Work required.
An image-free, verbatim transcription of the records is the expected result.

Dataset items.
####
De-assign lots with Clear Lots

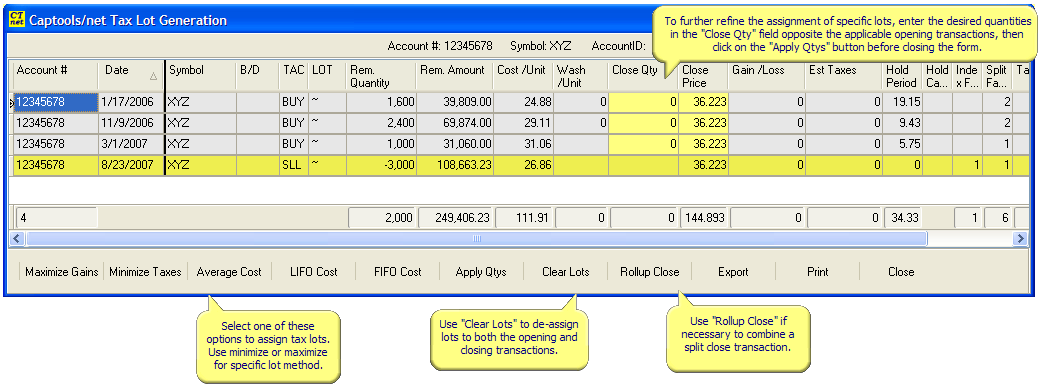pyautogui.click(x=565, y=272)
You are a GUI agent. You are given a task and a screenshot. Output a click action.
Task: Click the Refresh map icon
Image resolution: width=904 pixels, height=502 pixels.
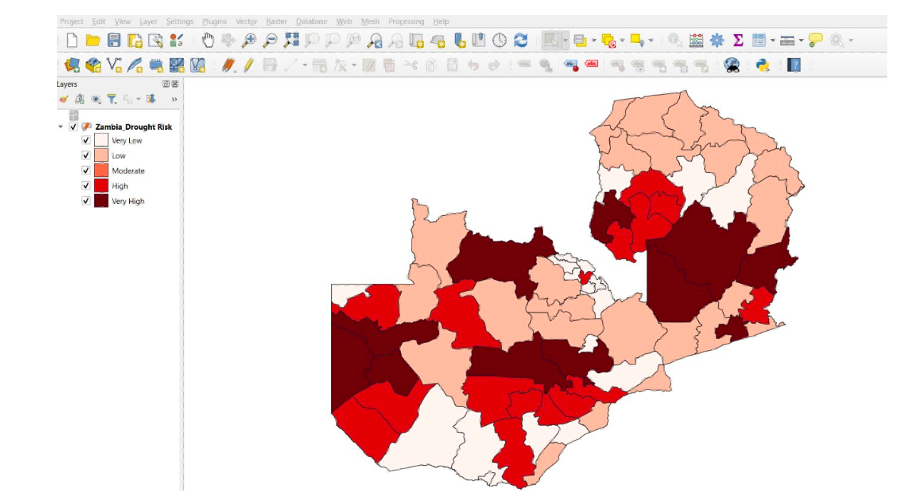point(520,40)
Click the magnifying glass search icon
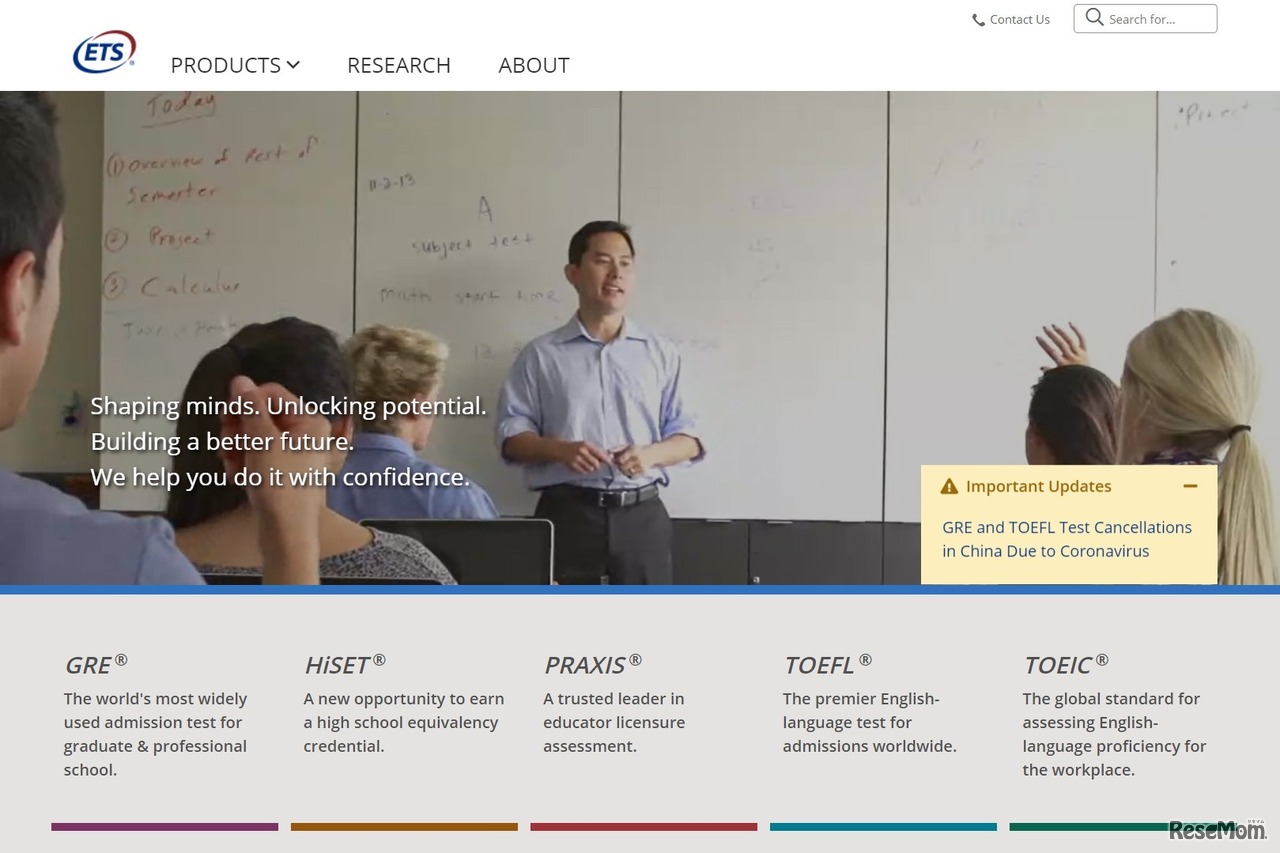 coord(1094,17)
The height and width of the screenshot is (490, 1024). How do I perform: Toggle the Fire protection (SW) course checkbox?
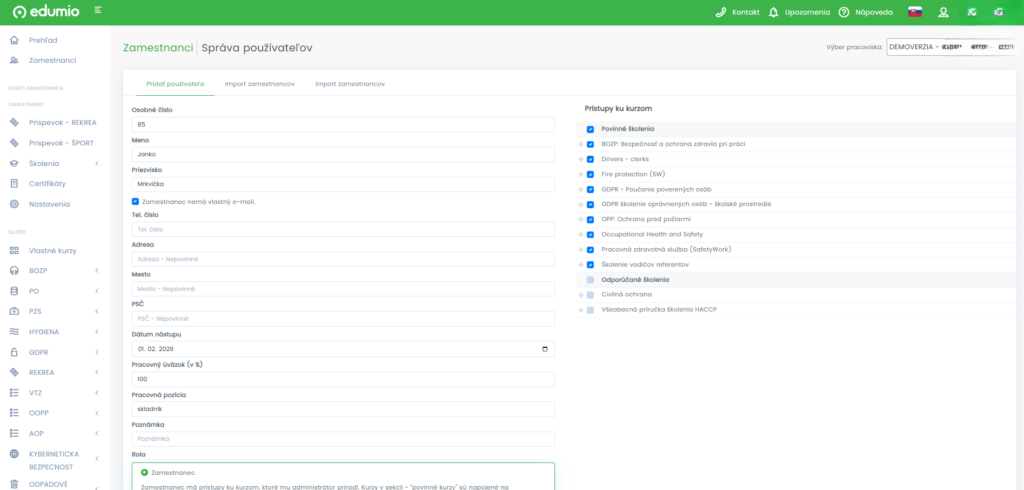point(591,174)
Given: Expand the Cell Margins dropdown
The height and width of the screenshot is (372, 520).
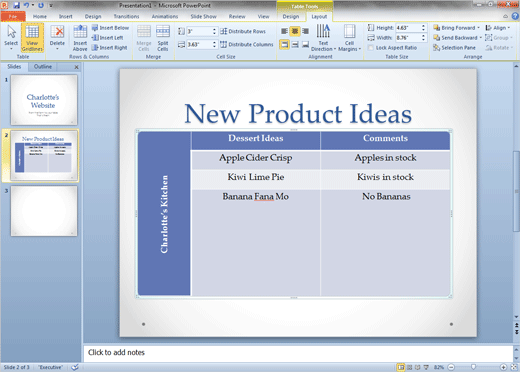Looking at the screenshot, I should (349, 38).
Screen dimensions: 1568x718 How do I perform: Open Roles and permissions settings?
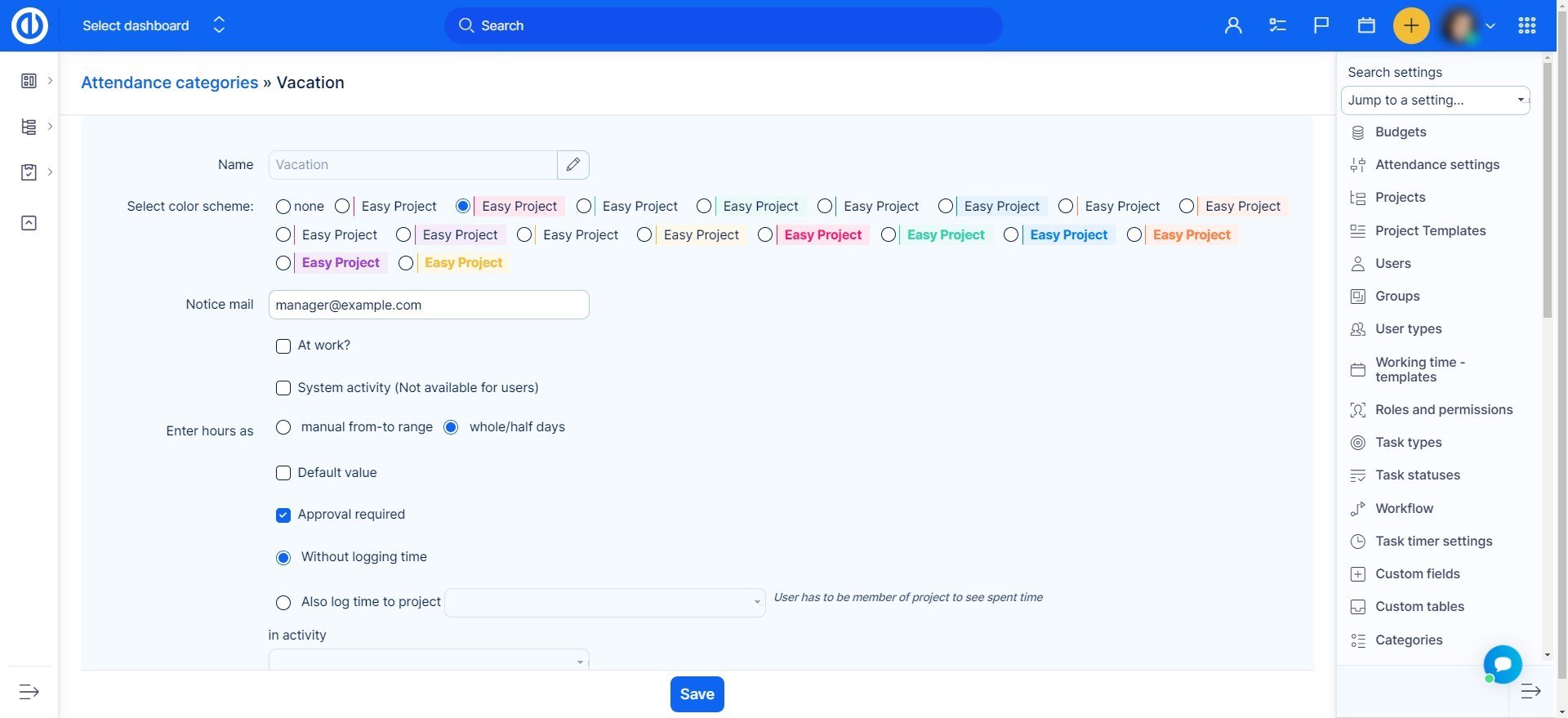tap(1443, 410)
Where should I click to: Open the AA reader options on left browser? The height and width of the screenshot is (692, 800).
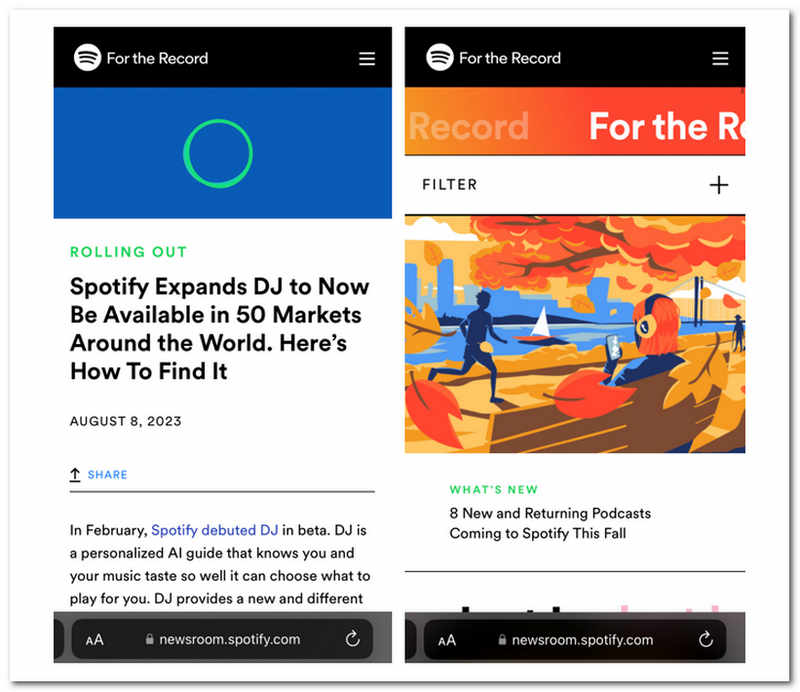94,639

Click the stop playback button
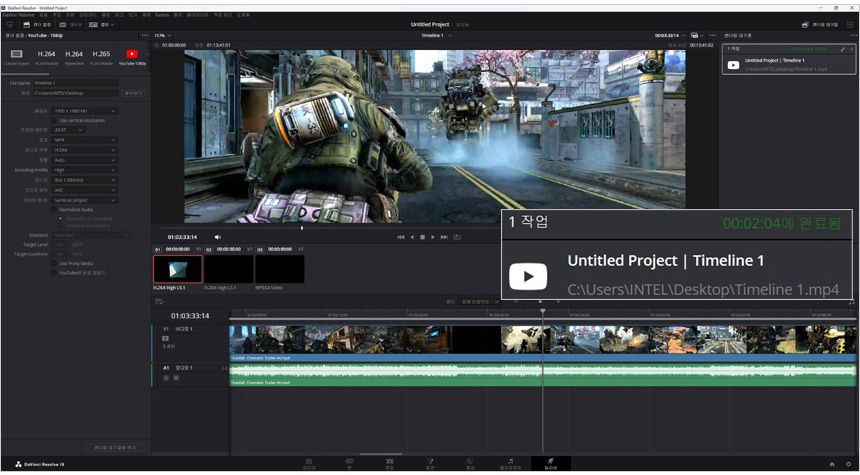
####
Written solution.
De-assign lots with Clear Lots

pyautogui.click(x=565, y=272)
You are a GUI agent. You are given a task and a screenshot. Output a click action.
Task: Click the Refresh map icon
Image resolution: width=904 pixels, height=502 pixels.
point(520,40)
Click the magnifying glass search icon
 coord(1094,17)
The height and width of the screenshot is (490, 1024). How do I perform: Toggle the Fire protection (SW) course checkbox?
point(591,174)
Given: Expand the Cell Margins dropdown
The height and width of the screenshot is (372, 520).
Looking at the screenshot, I should (349, 38).
Screen dimensions: 1568x718 How do I perform: Open Roles and permissions settings?
tap(1443, 410)
Where should I click to: Open the AA reader options on left browser? The height and width of the screenshot is (692, 800).
94,639

Click the stop playback button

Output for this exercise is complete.